# [TASKS TO PERFORM]
1. In the film festival announcement below, rewrite the paragraph beginning "A chance for audiences" as a short bulleted list that keeps its main facts.
2. Write a continuation of the Edinburgh International Film Festival announcement that picks up after its final sentence.
* START TEXT PASSAGE *
Explore more of Edinburgh International Film Festival 2023

Edinburgh International Film Festival, this year hosted by the Edinburgh International Festival, has announced more information about guests involved in its Encounters discussion sessions, along with details about this year’s Curate-It programme:

Encounters

A chance for audiences to go deeper into the EIFF programme in a series of creative conversations with filmmakers and guests. Taking the talk beyond the post-screening Q&A, the Festival is proud to present a series of generous and expansive discussions about some of the ideas bubbling away in this year’s film selection.

Each session will feature BSL interpretation, and tickets are priced as Pay What You Can, £6 / £4 / £2.

Visit eif.co.uk/edfilmest for speaker biographies and full details of contributors.
* END TEXT PASSAGE *
* START DATASET EXTRACT *
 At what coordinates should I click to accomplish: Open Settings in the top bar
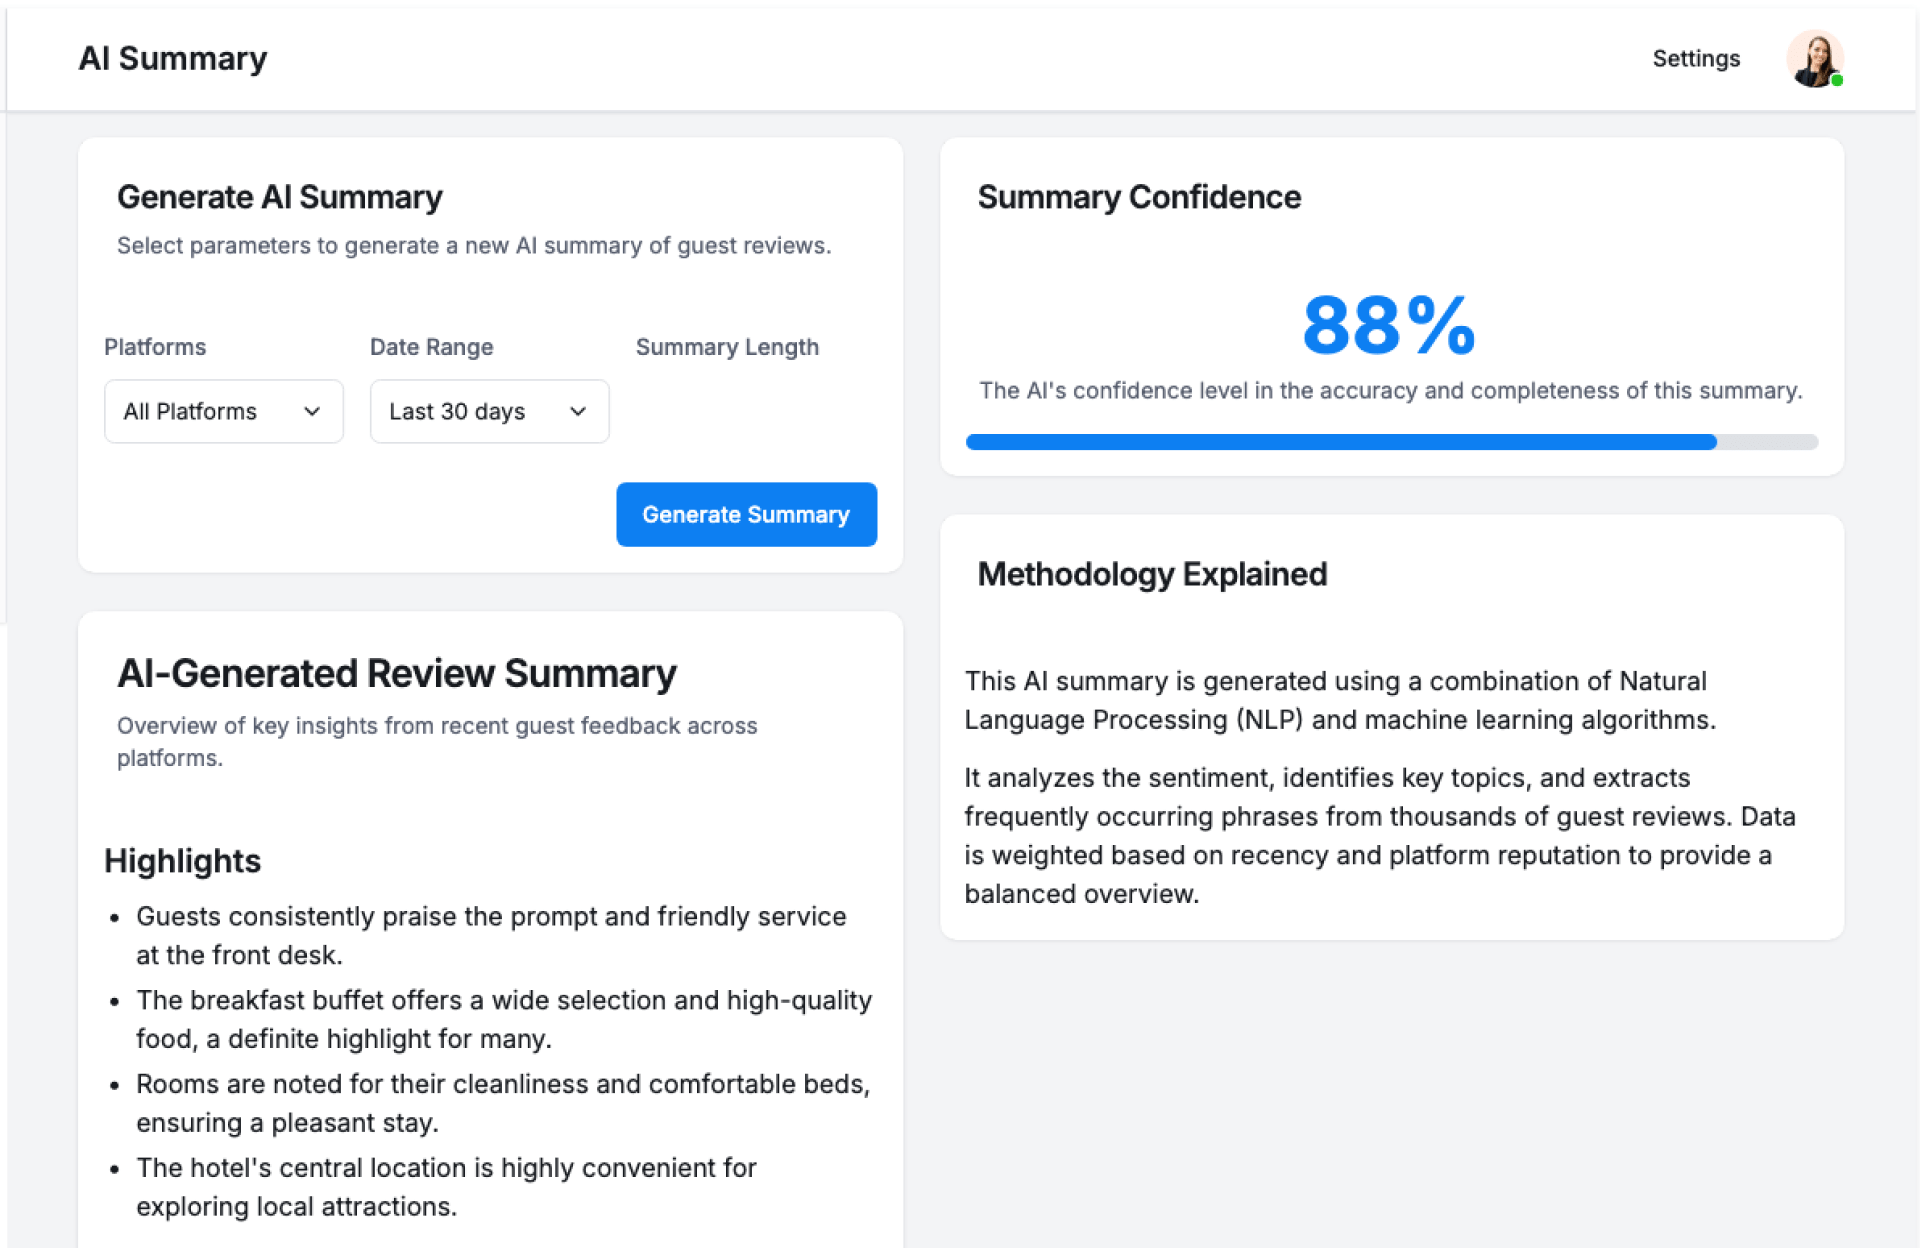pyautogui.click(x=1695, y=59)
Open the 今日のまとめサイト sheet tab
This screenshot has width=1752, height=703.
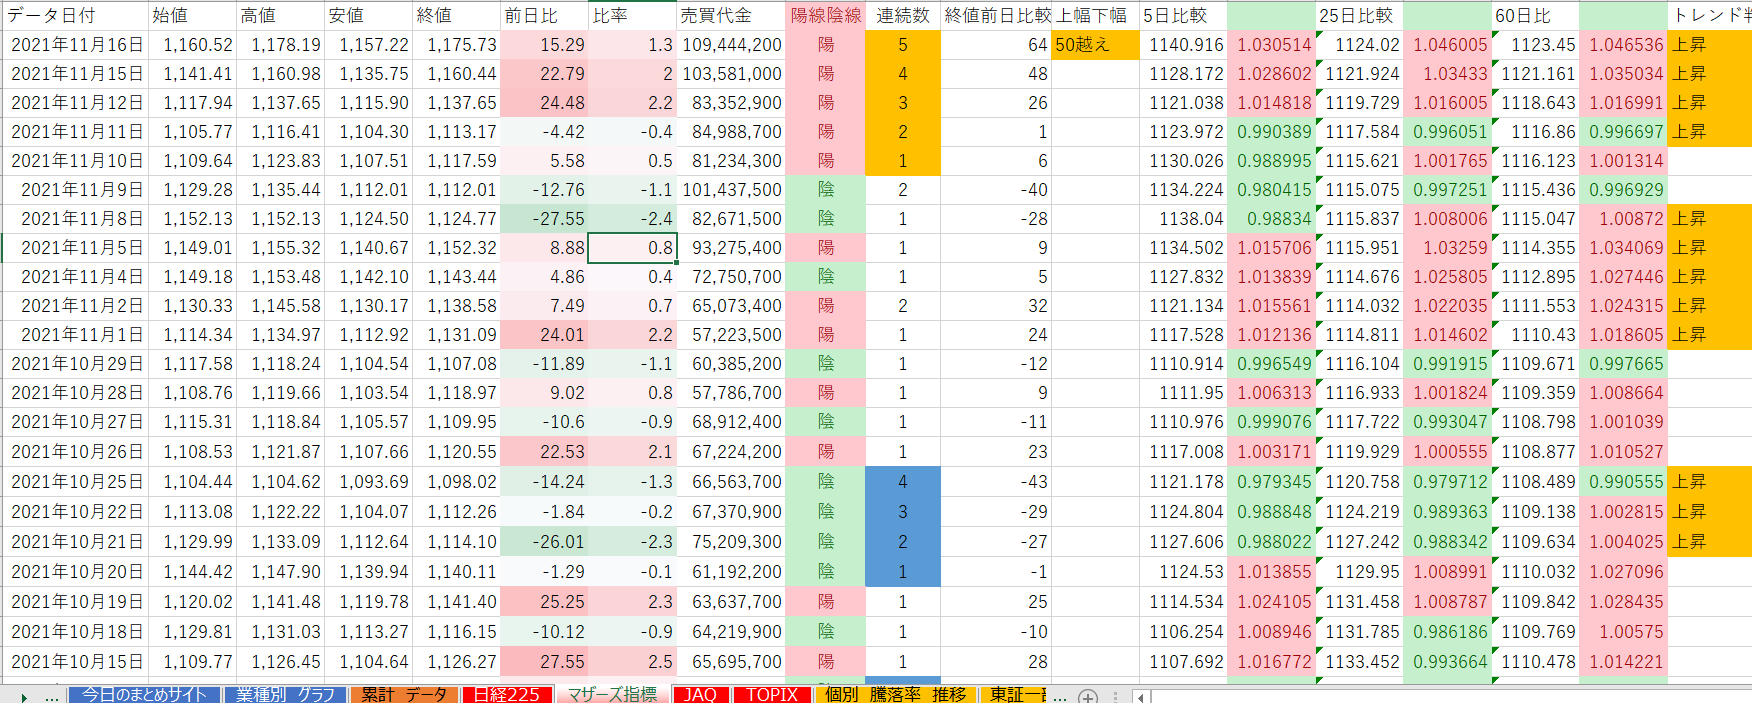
* END DATASET EXTRACT *
# [ANSWERS IN ORDER]
1.
- The sessions give audiences a chance to go deeper into the EIFF program.
- They take the form of creative conversations with filmmakers and guests.
- They go beyond the usual post-screening Q&A.
- They are generous, expansive discussions about ideas in this year's film selection.

2.
Encounter 1: Casual Intimacy  

Sunday 20 August 14:15-15:45 Everyman 3 [BSL]

What does it take to make a film about somebody else, or about your own lived experience? How much can you really know about a person or character through the act of filming them? The panel of creatives from across film, literature and performance will explore crafting intimacy in storytelling.

Speakers will include the co-directors of queer revenge thriller FemmeSam H. Freeman and Ng Choon Ping, writer and performer Colm McCready (whose show Scaredy Fat is playing at this year’s Fringe), author Kirsty Logan (The Unfamiliar: A Memoir of Queer Motherhood) and filmmaker Ella Glendining (Is There Anybody Out There?)  

Encounter 2: Creative Survival  

Monday 21 August 16:30-18:00 Everyman 3 [BSL]

Survival as an artist is a question of resilience. How do we make work without sacrificing ourselves or others? A panel of multidisciplinary creatives convenes to discuss how to keep on making art when everything seems stacked against artists.

Author and critic Katie Goh (The End), author and agency founder Nikesh Shukla (The Good Immigrant, Brown Baby), author and filmmaker Guy Gunaratne (Mister Mister), author and screenwriter Huw Lemmey (Ungentle, Bad Gays) and filmmaker Paris Zarcilla (Raging Grace).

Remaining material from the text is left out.